Government environmentalists say that 15 million acres of Indian farmland worth $21 billion have been ruined because of waterlogging and salinity caused by poorly planned irrigation projects.

According to B.B. Vohra, chairman of the government's National Committee on Environmental Planning, another 25 million acres of the total 100 million acres under irrigation are threatened with damage by ill-conceived irrigation projects.

Worldwide, environmentalists say, as much agricultural land is lost each year to poorly designed irrigation as is gained through effective new ones.

"It is one of the greatest unrecognized environmental problems in the world today. We are systematically destroying our most valuable resource, and nobody is paying attention," Vohra said in an interview at his New Delhi office. Vohra is former secretary of the Agriculture Ministry.

The $360 million Tawa River dam and canal scheme, which was designed to irrigate nearly 60,000 acres of farmland, is a microcosm of the waterlogging problem that India faces, environmentalists say.

A "wet desert" estimated to cover nearly 3,000 acres has been created along the Tawa River, a tributary of the Narmada River, prompting the auditor general to warn that the project could cause more harm than good.

Irrigation Department officials in the Madhya Pradesh state capital of Bhopal, 50 miles north of here, said that the estimates of lost land had been exaggerated and that steps are being taken to reclaim damaged soil and prevent further waterlogging.

"Waterlogging is not going to be a problem of the future. We are taking steps to assure that it will not be a problem," said V.M. Chitole, chief engineer of the department.

The current problem, the environmentalists and irrigation officials agreed, stems from inadequate drainage and the construction of poorly designed and unlined canals. They leak, and the seepage waterlogs the fields with three times the water the crops require, while at the same time raising the underground water table to dangerously high levels.

Consequently, crop yields, which the West German-assisted irrigation project was to have increased tenfold, began plummeting when water was first released into the fields in 1975. Compounding the problem are deep trenches that were dug alongside the canals to provide soil for their embankments. The trenches fill with rising groundwater, which stagnates.

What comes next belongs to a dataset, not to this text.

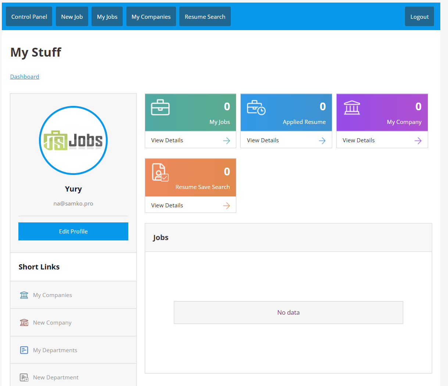The image size is (448, 386).
Task: Click the bank building icon on My Company card
Action: tap(352, 108)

"The trouble is, when they decide to irrigate an area and they draw up plans for a dam and reservoirs and canals, they just don't think of proper drainage. If they did, the project would become financially unattractive, and engineers have to sell their projects," Vohra said.

Proper drainage, he said, involves redistributing millions of cubic yards of earth, leveling land, lengthening distribution channels and building dams in such a way that they do not accumulate silt and deteriorate, resulting in seepage.

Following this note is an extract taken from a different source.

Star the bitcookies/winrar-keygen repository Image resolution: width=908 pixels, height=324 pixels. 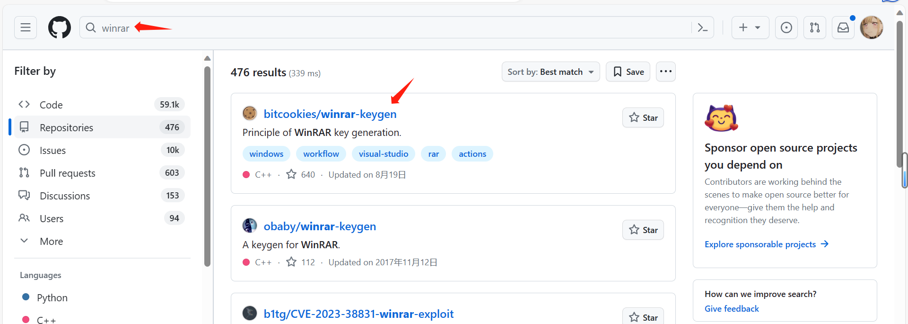coord(643,118)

The problem becomes more acute, Vohra said, in light of the fact that a third of the total available land in India is uncultivable and another third has been "environmentally degraded" in one way or another, leaving only a third to meet the agricultural needs of nearly 700 million people.

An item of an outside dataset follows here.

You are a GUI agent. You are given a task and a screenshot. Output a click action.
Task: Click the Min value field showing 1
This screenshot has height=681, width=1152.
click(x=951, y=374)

He called farmland waterlogging "the major problem for the environment today," and said he doubted that irrigation policies would be fundamentally changed unless a popular movement got under way.

Two years ago, there were riots in the southern Karnataka state as farmers who owned waterlogged land refused to pay taxes. In the Tawa River project, a group of farmers started a protest movement after project officials told them they would have to pay the equivalent of $13 an acre to pay for land-reclamation costs. The farmers refused to repay loans from the state.

State irrigation officials here and in Bhopal said that on the basis of criticism of the Tawa River project, proper drainage has been ordered as essential in all new irrigation plans. The improvements are to include lining canals with either polyurethane or cement.

Officials said they are stepping up reclamation of waterlogged farmland in Madhya Pradesh, including 80,000 acres that were ruined in the Chambal Valley north of here.

Improvement of irrigation planning has received some impetus from international agencies, including the World Bank and U.S. Agency for International Development, irrigation officials said. But environmentalists complain that "vested interests" in India--the bureaucracies of state irrigation departments--are bent on building more irrigation projects as cheaply as possible to provide work for themselves.

"This is why new projects are conceived years before existing schemes are anywhere near completion, and the pipeline of new schemes is always kept full," Vohra said.